**WORK ORDER**
Give back exactly the lines from the one holding "Task: Click the Undo arrow toolbar icon" to the bottom of the material, both included, and nothing more. No pictures.

*** Opening PROVIDED ENTRIES ***

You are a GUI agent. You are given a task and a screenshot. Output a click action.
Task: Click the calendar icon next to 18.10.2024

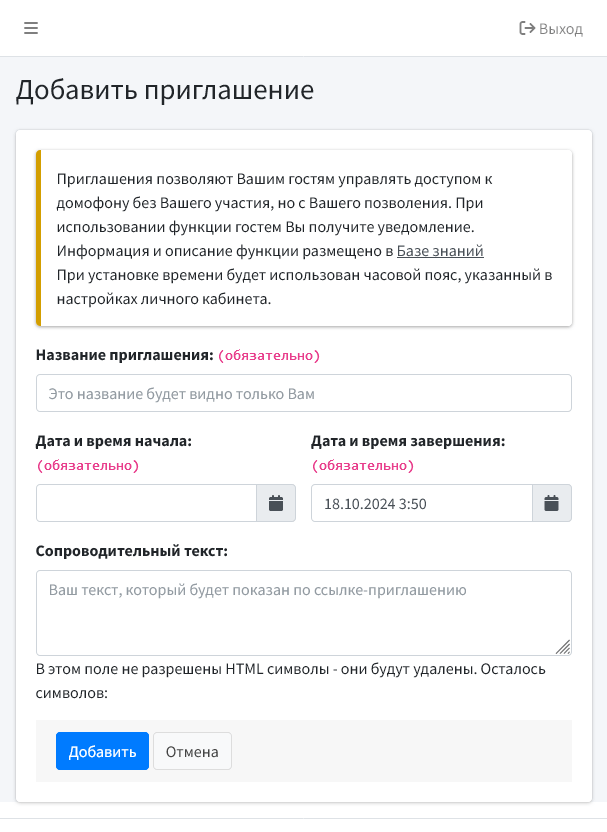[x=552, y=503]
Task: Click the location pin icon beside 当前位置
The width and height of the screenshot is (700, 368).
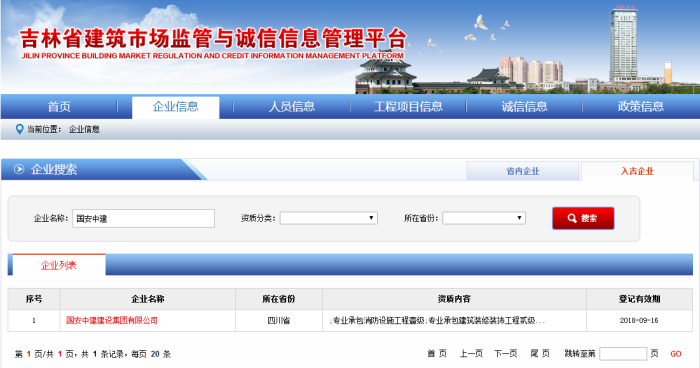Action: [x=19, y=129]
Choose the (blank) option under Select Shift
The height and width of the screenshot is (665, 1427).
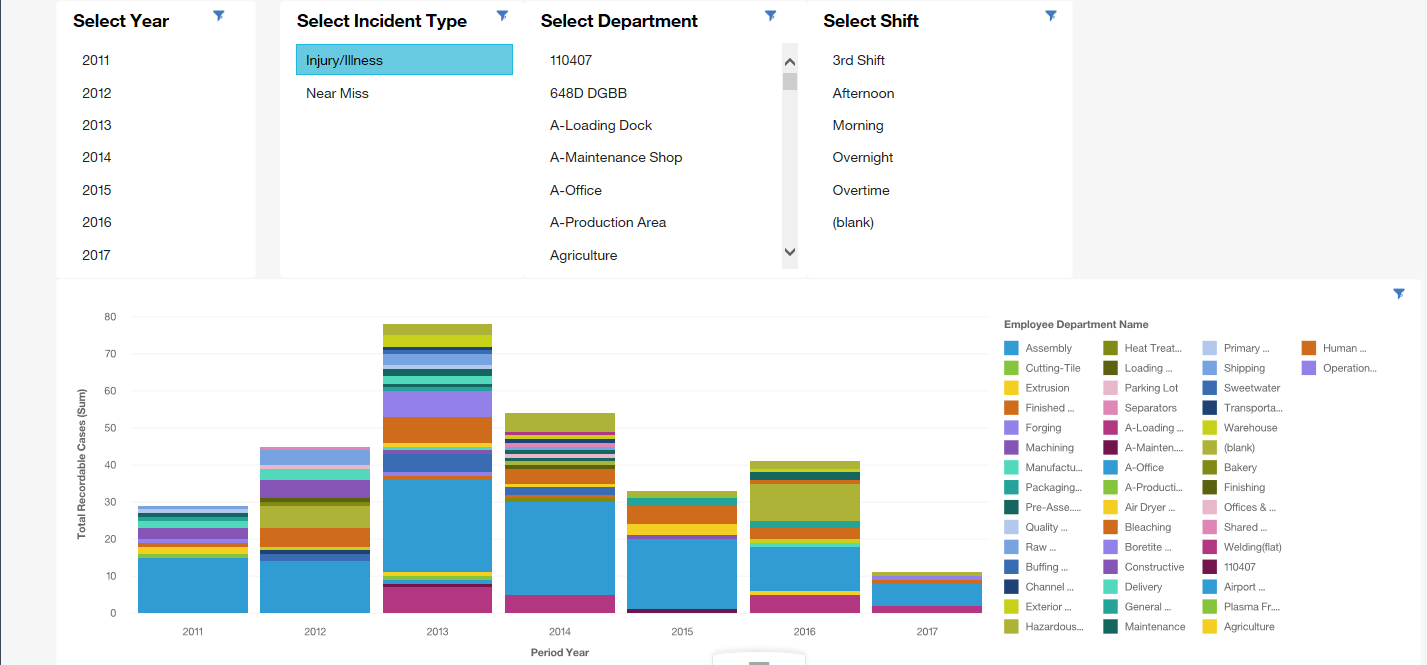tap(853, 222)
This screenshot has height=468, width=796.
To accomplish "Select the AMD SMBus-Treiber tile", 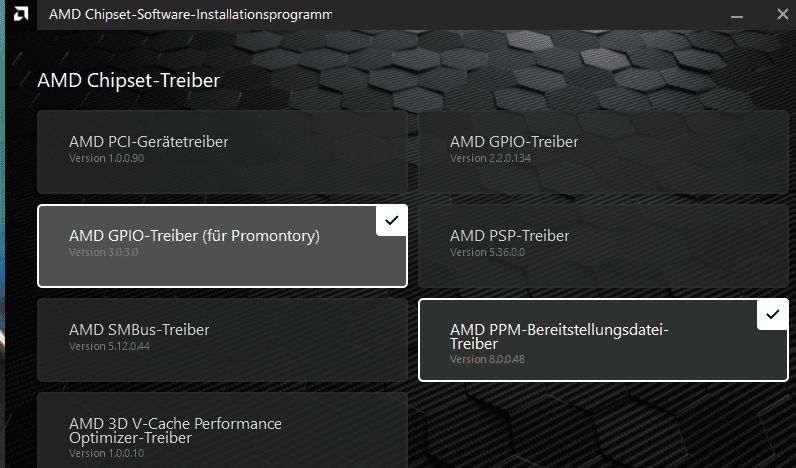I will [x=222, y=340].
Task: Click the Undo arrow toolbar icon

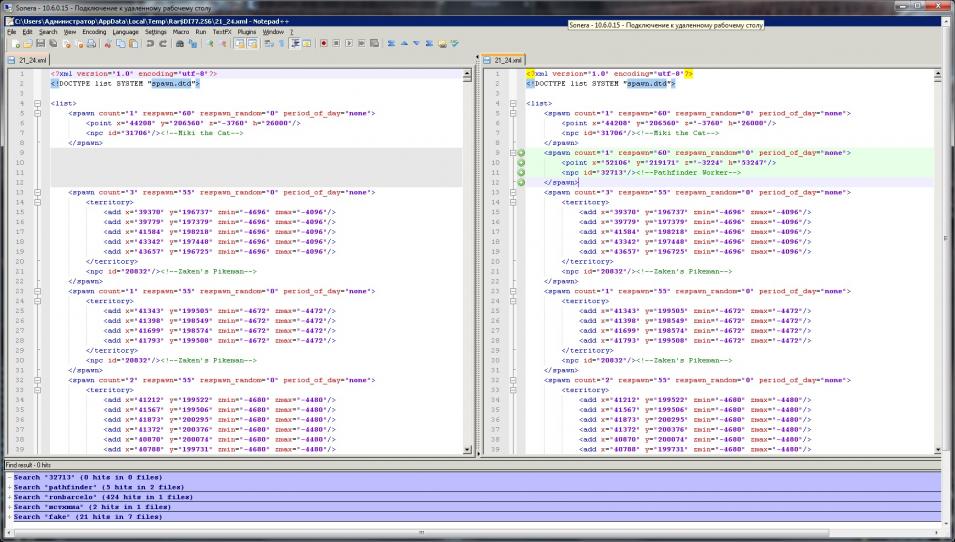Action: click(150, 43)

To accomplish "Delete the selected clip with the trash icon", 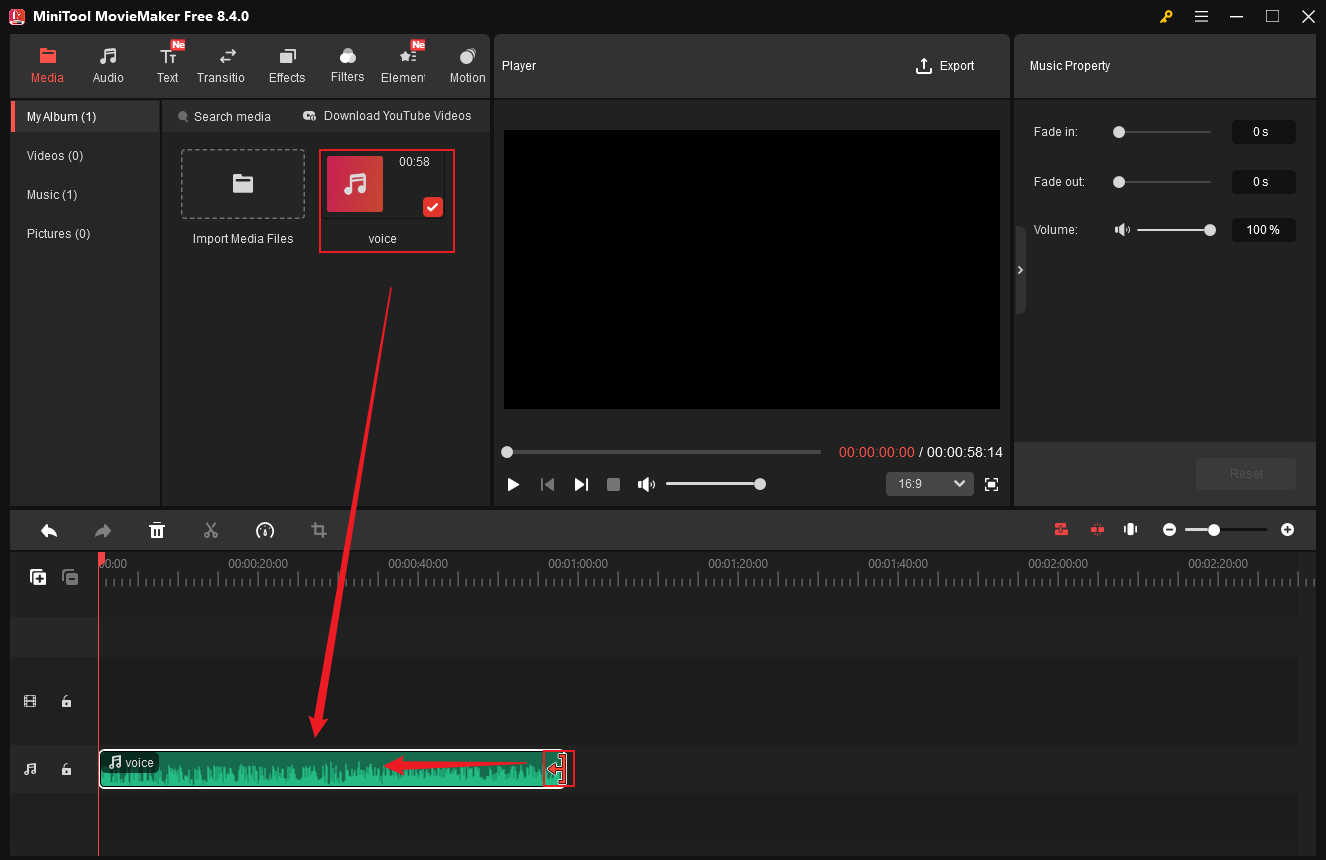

*** Closing PROVIDED ENTRIES ***

**REPLY TO THE EXERCISE**
Task: Click the Undo arrow toolbar icon

Action: click(150, 43)

To accomplish "Delete the selected clip with the trash icon", 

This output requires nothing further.